▶ [Requirement 1]:
According to the article on Illinois divorce law, how are Illinois courts required to divide a couple's marital property?
▶ [Requirement 2]:
Transcribe the portion of the Illinois divorce article from "Divorce can be" up to and including "of a divorce.".

Divorce can be daunting and mystifying. No matter how someone comes to the process, questions are likely to abound from how one actually initiates a divorce to what an utlimate settlement may look like. There are also several common misperceptions people have about the process, whether it is a fear that if they give their spouse liberal visitation that they may receive less in child support, or whether it is important to be the first to file court papers. This article will attempt to demystify Illinois law with respect to some of the several common questions that often arise at the begininng of a divorce.
1. Is marital property always divided 50/50?
Illinois courts are required to divide a couple’s marital property, which is generally property acquired after the date of the parties’ marriage, equitably. An “equitable” division may be 50/50, but equitable, by definition, does not mean “equal.” The Illinois divorce statute requires the court to consider several statutory factors, such as the length of the parties’ marriage; whether one of the parties will receive spousal support; whether one party has a large non-marital estate; and each party’s ability to acquire assets in the future through employment or other means. If one party has a large non-marital estate (which may include property acquired prior to the date of the marriage or by gift or inheritance), that may be a reason to award one spouse a larger share of the marital estate due to the fact that non-marital property must be awarded to the party who owns it.
2. What role does marital misconduct play?

Source records
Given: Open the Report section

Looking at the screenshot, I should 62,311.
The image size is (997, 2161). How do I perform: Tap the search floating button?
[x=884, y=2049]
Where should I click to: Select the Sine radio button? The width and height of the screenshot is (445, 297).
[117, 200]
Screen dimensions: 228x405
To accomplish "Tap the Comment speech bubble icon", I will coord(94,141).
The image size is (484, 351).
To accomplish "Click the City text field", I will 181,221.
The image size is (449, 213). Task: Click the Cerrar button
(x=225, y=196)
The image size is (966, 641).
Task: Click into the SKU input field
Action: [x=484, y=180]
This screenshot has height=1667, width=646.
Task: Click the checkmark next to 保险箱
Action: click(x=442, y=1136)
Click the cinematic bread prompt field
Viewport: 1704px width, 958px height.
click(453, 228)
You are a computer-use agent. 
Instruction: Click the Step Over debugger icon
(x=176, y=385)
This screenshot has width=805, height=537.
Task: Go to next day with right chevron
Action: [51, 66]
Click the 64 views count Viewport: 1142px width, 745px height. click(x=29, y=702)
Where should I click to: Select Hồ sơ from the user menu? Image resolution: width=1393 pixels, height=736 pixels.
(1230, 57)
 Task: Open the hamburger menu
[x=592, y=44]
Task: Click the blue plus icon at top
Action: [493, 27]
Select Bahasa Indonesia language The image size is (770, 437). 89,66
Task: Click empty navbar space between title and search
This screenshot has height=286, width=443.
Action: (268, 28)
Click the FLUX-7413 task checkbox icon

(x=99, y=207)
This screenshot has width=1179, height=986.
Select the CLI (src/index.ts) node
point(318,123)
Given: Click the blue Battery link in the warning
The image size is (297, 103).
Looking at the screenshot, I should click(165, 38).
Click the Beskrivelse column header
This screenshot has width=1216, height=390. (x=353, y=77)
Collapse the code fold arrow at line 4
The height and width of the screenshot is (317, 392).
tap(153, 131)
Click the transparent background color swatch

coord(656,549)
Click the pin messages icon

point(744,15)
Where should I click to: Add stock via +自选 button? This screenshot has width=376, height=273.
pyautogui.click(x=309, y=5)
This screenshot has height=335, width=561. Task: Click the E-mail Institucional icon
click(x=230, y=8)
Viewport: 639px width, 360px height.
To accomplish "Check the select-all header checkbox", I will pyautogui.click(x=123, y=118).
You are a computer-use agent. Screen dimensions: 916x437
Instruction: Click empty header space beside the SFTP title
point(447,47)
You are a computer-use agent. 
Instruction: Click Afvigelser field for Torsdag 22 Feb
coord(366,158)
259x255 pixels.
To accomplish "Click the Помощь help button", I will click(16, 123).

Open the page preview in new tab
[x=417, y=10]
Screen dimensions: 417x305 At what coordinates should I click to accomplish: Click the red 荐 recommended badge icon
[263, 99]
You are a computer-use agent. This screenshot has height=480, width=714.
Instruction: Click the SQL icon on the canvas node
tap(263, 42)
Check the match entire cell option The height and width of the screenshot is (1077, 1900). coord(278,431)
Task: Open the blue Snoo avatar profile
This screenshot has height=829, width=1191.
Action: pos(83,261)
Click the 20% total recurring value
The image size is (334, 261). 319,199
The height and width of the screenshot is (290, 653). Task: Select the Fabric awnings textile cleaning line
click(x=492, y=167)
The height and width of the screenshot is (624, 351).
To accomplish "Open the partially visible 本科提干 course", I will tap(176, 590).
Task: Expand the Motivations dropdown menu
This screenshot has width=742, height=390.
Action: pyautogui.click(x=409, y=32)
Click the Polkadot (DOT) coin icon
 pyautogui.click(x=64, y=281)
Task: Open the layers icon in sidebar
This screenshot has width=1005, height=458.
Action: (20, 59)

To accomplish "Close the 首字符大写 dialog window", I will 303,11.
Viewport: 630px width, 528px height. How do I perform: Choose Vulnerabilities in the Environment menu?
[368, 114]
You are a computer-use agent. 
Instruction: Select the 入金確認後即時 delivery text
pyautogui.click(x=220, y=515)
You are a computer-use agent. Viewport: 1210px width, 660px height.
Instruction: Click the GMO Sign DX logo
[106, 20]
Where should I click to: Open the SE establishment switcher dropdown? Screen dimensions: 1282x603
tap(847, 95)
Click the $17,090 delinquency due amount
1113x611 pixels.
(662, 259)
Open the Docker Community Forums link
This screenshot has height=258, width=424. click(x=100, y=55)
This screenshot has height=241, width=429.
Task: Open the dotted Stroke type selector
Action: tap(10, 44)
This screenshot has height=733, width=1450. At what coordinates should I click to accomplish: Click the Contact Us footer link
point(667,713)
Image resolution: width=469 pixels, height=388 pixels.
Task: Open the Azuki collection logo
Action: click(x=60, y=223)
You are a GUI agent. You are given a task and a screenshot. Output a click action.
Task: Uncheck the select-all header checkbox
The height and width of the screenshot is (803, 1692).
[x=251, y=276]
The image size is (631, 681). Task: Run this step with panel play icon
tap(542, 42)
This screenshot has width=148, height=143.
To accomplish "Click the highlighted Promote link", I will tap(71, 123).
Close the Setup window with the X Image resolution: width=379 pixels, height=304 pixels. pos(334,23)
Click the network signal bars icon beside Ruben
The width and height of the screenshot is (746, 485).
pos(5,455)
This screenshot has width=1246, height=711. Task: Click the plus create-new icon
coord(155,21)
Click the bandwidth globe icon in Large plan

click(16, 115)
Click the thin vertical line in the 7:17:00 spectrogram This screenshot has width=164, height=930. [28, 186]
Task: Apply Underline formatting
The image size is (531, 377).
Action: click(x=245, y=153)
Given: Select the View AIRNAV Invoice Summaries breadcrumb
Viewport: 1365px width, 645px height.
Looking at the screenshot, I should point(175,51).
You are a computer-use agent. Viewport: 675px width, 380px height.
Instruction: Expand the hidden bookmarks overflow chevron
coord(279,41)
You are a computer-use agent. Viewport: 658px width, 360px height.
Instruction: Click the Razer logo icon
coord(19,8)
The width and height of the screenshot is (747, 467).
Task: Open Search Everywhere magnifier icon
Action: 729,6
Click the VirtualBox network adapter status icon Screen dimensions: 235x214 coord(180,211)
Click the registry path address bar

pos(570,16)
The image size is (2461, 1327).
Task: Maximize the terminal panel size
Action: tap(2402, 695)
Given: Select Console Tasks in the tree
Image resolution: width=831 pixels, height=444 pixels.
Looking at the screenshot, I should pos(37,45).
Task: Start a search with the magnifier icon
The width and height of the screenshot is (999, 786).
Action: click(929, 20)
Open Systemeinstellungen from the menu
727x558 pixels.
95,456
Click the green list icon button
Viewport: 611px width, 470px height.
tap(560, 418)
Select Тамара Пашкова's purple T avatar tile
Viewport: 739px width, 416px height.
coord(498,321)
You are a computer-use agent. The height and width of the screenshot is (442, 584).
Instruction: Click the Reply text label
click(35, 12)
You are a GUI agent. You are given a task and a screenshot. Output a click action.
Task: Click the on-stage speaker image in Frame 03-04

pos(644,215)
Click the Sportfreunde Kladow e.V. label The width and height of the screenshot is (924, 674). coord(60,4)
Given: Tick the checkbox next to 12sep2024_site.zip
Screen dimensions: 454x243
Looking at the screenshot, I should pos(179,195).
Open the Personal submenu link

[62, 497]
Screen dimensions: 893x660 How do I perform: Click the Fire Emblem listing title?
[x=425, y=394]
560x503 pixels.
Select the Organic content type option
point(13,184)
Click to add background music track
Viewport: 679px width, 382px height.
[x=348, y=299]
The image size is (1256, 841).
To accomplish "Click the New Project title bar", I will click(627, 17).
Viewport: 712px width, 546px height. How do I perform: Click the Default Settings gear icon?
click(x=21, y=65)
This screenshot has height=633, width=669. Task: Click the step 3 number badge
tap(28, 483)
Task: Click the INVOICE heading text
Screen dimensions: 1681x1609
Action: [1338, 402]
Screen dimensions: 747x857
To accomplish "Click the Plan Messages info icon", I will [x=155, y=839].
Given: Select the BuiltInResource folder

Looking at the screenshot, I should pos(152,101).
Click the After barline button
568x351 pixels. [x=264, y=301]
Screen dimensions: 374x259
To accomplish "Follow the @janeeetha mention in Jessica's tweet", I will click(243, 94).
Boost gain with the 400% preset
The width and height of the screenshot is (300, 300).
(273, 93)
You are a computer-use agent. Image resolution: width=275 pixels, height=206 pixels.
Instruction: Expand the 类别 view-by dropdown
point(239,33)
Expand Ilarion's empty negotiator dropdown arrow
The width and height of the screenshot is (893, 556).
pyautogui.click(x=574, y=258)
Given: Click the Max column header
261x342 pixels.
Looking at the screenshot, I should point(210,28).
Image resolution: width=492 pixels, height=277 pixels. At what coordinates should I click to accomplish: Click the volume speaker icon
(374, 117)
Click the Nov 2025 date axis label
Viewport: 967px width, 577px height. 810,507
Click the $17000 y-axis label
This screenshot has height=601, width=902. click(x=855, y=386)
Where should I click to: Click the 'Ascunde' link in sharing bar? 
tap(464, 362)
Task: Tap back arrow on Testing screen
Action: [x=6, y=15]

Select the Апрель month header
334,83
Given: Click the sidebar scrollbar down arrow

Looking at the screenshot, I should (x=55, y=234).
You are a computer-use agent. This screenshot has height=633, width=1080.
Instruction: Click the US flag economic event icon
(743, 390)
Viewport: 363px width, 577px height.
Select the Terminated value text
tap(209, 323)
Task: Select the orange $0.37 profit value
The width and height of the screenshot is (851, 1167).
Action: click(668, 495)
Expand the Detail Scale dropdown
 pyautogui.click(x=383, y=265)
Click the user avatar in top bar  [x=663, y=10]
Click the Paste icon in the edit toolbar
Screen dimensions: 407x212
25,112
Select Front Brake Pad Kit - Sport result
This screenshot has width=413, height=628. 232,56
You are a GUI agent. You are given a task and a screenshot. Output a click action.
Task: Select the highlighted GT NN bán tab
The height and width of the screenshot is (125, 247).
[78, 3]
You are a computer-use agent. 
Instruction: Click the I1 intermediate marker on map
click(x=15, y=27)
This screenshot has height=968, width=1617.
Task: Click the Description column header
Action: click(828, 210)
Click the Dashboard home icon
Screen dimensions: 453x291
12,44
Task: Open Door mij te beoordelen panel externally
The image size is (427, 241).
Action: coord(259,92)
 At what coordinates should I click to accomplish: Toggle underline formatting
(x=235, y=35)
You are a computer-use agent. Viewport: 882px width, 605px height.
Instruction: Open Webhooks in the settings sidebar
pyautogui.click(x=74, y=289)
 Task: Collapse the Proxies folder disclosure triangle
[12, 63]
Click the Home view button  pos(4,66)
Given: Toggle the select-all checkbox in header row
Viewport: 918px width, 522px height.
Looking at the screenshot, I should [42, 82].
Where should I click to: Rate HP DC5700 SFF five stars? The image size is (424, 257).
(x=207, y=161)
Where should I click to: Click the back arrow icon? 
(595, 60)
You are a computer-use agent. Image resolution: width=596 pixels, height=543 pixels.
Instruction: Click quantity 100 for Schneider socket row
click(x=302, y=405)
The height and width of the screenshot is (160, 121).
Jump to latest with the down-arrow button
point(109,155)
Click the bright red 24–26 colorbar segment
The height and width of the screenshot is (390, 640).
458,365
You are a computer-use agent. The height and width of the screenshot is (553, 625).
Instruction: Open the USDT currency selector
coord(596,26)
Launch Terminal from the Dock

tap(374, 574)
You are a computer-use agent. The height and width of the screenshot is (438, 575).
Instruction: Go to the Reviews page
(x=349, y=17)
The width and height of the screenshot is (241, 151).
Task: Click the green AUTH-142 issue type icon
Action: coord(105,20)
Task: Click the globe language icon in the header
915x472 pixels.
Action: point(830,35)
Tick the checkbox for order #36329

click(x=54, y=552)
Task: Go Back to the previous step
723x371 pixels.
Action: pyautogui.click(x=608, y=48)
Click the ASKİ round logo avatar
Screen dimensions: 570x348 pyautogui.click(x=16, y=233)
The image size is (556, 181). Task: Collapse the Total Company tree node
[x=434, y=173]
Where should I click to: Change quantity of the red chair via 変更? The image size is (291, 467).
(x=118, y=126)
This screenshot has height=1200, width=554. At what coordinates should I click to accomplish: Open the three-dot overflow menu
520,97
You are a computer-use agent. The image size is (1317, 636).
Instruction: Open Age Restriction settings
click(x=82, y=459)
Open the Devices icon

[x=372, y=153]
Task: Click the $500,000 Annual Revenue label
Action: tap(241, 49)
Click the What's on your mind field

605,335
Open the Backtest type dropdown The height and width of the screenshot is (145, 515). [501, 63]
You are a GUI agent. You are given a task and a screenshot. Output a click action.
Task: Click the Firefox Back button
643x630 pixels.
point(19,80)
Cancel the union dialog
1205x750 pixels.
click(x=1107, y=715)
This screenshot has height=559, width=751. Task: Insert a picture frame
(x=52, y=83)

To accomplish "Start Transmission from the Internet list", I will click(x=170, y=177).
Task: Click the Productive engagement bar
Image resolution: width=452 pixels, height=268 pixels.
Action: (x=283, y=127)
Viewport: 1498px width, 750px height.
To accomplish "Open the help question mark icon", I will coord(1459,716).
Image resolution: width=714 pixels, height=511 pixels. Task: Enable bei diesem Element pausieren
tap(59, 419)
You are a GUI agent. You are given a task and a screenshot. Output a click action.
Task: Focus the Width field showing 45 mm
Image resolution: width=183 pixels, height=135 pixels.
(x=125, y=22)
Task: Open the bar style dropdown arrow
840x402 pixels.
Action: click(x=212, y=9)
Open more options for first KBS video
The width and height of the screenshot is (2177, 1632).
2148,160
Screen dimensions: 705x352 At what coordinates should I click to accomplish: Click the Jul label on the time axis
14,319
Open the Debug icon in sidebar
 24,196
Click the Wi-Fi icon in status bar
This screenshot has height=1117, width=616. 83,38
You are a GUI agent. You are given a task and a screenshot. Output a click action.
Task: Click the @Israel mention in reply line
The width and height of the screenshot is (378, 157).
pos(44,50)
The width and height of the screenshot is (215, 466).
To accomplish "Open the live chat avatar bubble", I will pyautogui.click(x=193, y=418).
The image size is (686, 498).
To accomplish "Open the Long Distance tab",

▶ [Task result 1]:
Equitably.

▶ [Task result 2]:
Divorce can be daunting and mystifying. No matter how someone comes to the process, questions are likely to abound from how one actually initiates a divorce to what an utlimate settlement may look like. There are also several common misperceptions people have about the process, whether it is a fear that if they give their spouse liberal visitation that they may receive less in child support, or whether it is important to be the first to file court papers. This article will attempt to demystify Illinois law with respect to some of the several common questions that often arise at the begininng of a divorce.